Starting with the line that holds "This screenshot has height=120, width=200." and stopping after the line that holds "Past 5 years", repeat the lines below word for word, without the pictures.

» Exercise inputs

========

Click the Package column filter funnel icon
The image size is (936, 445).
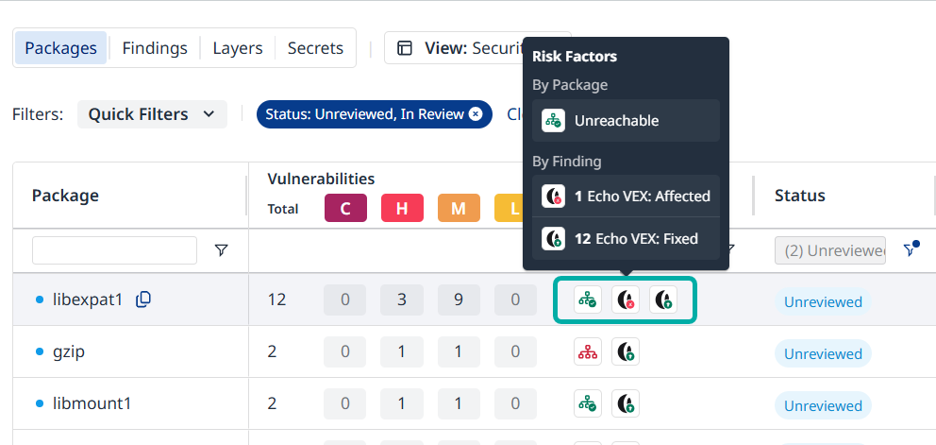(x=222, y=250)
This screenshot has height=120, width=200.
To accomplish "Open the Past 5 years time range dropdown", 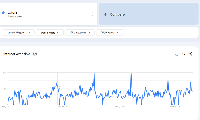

========

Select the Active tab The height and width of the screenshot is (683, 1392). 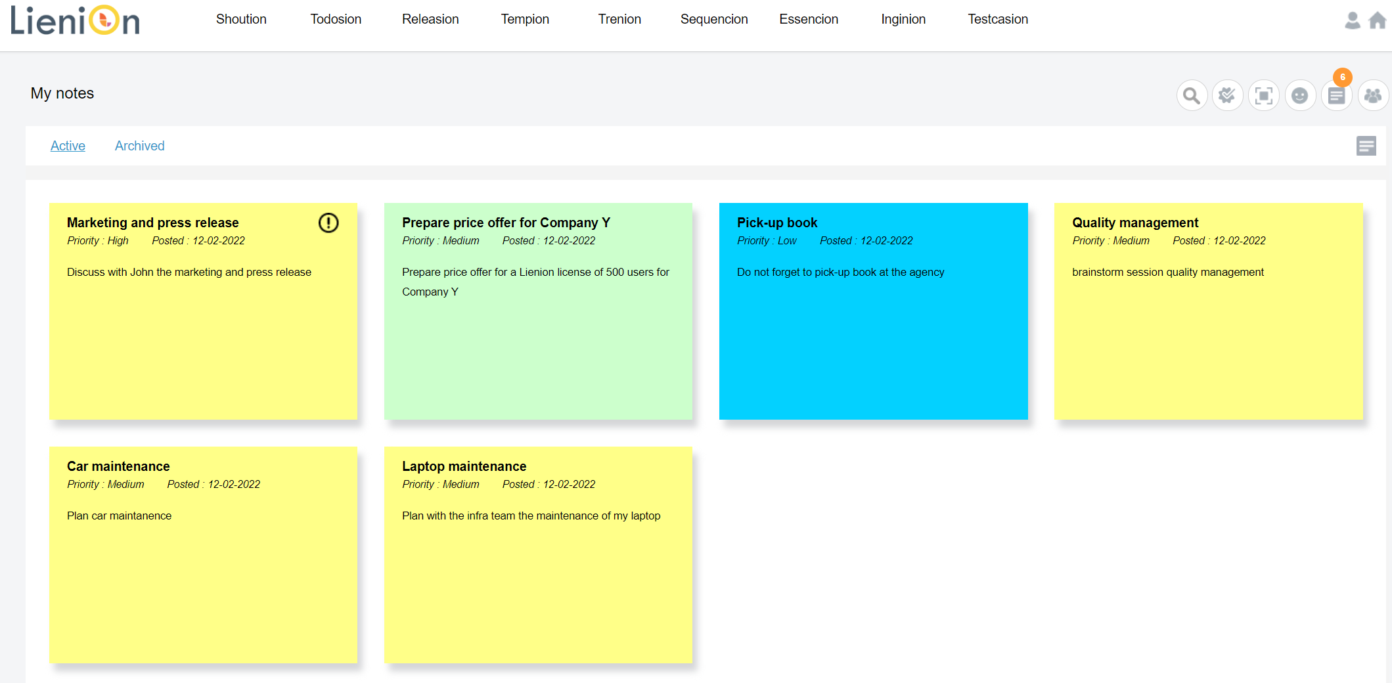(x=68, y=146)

========

» Solution to this exercise
This screenshot has height=120, width=200.
To accomplish "Open the Past 5 years time range dropdown", 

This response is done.